> [EXERCISE GOAL] From the listing below, set down exactly the lines between the one holding "Browse Contents (912, 110)" and the one holding "Alle akzeptieren (149, 359)", inclusive. No other line is wanted.

> [RECORDS FOR PROCESSING]

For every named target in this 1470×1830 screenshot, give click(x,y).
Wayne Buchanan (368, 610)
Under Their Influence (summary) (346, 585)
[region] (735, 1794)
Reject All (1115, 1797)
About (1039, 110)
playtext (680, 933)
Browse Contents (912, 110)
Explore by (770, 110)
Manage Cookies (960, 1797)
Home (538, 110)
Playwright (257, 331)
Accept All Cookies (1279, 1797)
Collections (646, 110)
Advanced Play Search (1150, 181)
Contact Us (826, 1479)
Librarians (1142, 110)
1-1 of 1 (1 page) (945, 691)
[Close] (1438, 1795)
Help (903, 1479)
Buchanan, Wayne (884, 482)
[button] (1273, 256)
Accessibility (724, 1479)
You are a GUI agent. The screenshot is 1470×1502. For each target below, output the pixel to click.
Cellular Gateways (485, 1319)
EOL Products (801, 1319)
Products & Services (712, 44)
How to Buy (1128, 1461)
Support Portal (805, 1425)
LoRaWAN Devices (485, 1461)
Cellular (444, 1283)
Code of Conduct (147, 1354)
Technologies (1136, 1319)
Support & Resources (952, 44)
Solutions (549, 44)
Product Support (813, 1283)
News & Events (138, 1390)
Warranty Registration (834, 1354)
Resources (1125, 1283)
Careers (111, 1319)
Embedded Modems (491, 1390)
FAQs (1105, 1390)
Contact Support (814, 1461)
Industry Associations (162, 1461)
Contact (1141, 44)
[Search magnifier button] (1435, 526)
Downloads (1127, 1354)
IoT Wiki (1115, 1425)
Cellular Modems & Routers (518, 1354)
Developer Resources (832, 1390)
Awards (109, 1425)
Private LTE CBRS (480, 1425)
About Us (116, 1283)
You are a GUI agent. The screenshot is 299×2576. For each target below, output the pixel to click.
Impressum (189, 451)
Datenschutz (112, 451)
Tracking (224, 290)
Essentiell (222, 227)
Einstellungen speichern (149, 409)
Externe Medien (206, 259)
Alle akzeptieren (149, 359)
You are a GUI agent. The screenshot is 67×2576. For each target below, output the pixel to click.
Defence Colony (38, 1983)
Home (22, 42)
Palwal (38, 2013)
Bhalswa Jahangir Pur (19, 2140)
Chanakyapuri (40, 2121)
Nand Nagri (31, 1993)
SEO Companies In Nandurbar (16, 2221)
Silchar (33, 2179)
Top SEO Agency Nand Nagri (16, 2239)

> [RESPONSE BOX]
Browse Contents (912, 110)
Explore by (770, 110)
Manage Cookies (960, 1797)
Home (538, 110)
Playwright (257, 331)
Accept All Cookies (1279, 1797)
Collections (646, 110)
Advanced Play Search (1150, 181)
Contact Us (826, 1479)
Librarians (1142, 110)
1-1 of 1 (1 page) (945, 691)
[Close] (1438, 1795)
Help (903, 1479)
Buchanan, Wayne (884, 482)
[button] (1273, 256)
Accessibility (724, 1479)
You are a GUI agent. The screenshot is 1470×1502. For each target below, output the pixel to click.
Cellular Gateways (485, 1319)
EOL Products (801, 1319)
Products & Services (712, 44)
How to Buy (1128, 1461)
Support Portal (805, 1425)
LoRaWAN Devices (485, 1461)
Cellular (444, 1283)
Code of Conduct (147, 1354)
Technologies (1136, 1319)
Support & Resources (952, 44)
Solutions (549, 44)
Product Support (813, 1283)
News & Events (138, 1390)
Warranty Registration (834, 1354)
Resources (1125, 1283)
Careers (111, 1319)
Embedded Modems (491, 1390)
FAQs (1105, 1390)
Contact Support (814, 1461)
Industry Associations (162, 1461)
Contact (1141, 44)
[Search magnifier button] (1435, 526)
Downloads (1127, 1354)
IoT Wiki (1115, 1425)
Cellular Modems & Routers (518, 1354)
Developer Resources (832, 1390)
Awards (109, 1425)
Private LTE CBRS (480, 1425)
About Us (116, 1283)
You are a GUI agent. The screenshot is 299×2576. For each target below, output the pixel to click.
Impressum (189, 451)
Datenschutz (112, 451)
Tracking (224, 290)
Essentiell (222, 227)
Einstellungen speichern (149, 409)
Externe Medien (206, 259)
Alle akzeptieren (149, 359)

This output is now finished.